Stretching the limits
As part of this week’s Environment Awareness Week, we launched the ‘Great Elastic Band Challenge’. Environment and sustainability manager, Liz Payne tells Zoe Walker why elastic bands are such a big issue for Royal Mail – and what we can all do about it.
Elastic bands: such small items that present such a huge environmental issue for Royal Mail. Why do we use so many elastic bands across the business?
Quite simply, they are a low-tech, but very effective tool for bundling mail together.
What impact can elastic bands have on the environment, if not used correctly?
Elastic bands are a natural product, but their properties that make them so useful in our operation can also make them both an environmental hazard and an eyesore. Elastic bands are a great example of a useful product, which becomes a pollutant when they get out into the environment.
Why should colleagues take the safe and careful use and disposal of elastic bands seriously?
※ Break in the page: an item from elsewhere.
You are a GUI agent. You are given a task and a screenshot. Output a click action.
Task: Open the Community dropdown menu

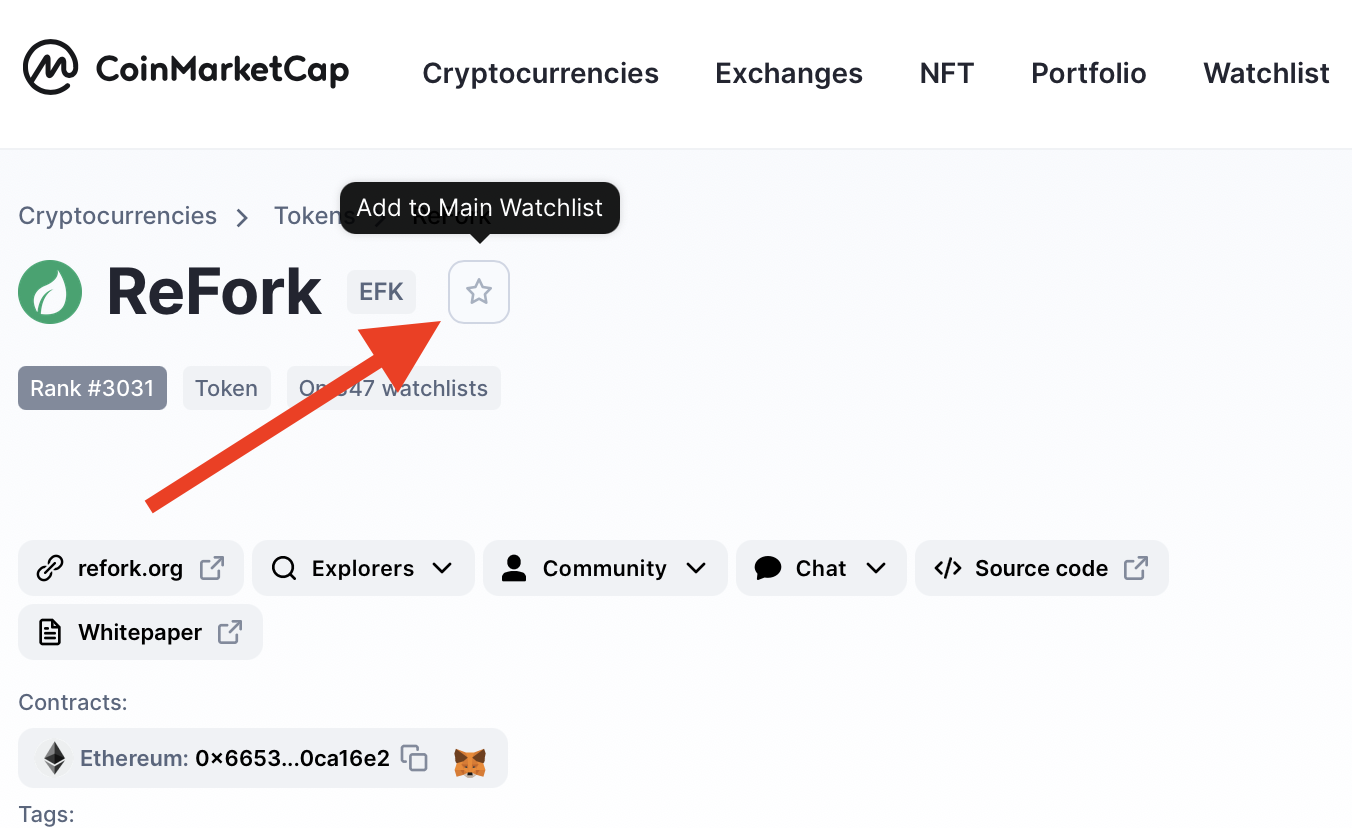(x=605, y=568)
There are many reasons why this is an important issue for Royal Mail and for colleagues. Whilst the items may seem harmless, they have a number of impacts.
- Environment - The dropping of elastic bands is a form of environmental pollution and can cause harm to wildlife. Each band that is not dropped could be an important step in preventing harm to sensitive species such as birds and hedgehogs. Hedgehogs now feature as ‘at risk of extinction’ on the first official red list for mammals. Research undertaken by Royal Holloway, University of London, the Natural History Museum and the Zoological Society of London found elastic bands present as microplastics in the River Thames.
- Legislation and fines – The dropping of elastic bands in the street can be seen as littering, which is illegal, and for which fixed penalty fines can be levied on the spot.
- Reputational damage - One of the most regular causes of complaint to Royal Mail from members of the public is the littering of elastic bands.
- Responsible consumption – Every elastic band dropped represents a cost to the business, in terms of both additional cost and wasted resource.
What practical, everyday actions can colleagues take to minimise the impact of elastic bands?
Try to keep track of the bands you are using and return used bands to your delivery office for reuse. If you have a great idea for the collection or replacement of elastic bands, why not get involved in the Great Elastic Band Challenge.
Can you say a bit more about the ‘Great Elastic Band Challenge’?
Last year, we launched our new environmental strategy, Delivering a cleaner future. One pillar of the strategy relates to responsible consumption, which is all about using what we have wisely and avoiding waste.
If you mention Royal Mail in public, you can almost guarantee it won’t be long before someone mentions elastic band littering! We want to change the perception and reduce our waste by looking for ways we can better manage elastic bands, so they are reused rather than discarded.
The Great Elastic Band Challenge is a way everyone in Royal Mail and their families and friends can think about the problem and share their ideas about what we can do to address the problem to the benefit of the environment, the business and our own peace of mind.
What kinds of solutions are you expecting to our elastic band problem?
I’m hoping for some simple but effective suggestions that we can take forward, that will solve the issue, be that some means of effectively collecting bands whilst on a round, or the introduction of something, which provides as good if not better service than the humble elastic band, but without the down sides. I don’t want to second guess the actual solutions, because we want people to be as inventive as possible!
If a colleague or team of colleagues does find a solution to our Elastic Band Challenge – what sort of impact will that have?
This would be a game-changer in terms of both our environmental impact and our reputation. I can’t wait to see what colleagues can come up with!
The Great Elastic Band Challenge…
We’re asking for your suggestions to help us to develop:
- a viable alternative to the elastic band, which is safe for the environment, and is as good as, or better than an elastic band at bundling mail
- a simple, but effective means of preventing elastic bands from falling to the ground.
The challenge will be open for either (socially-distanced!) teams or individuals to enter and is a great opportunity for colleagues to have fun and get involved in helping us improve our environmental performance, as well as our customer’s perceptions. Why not get feedback from friends, family – young and old – too?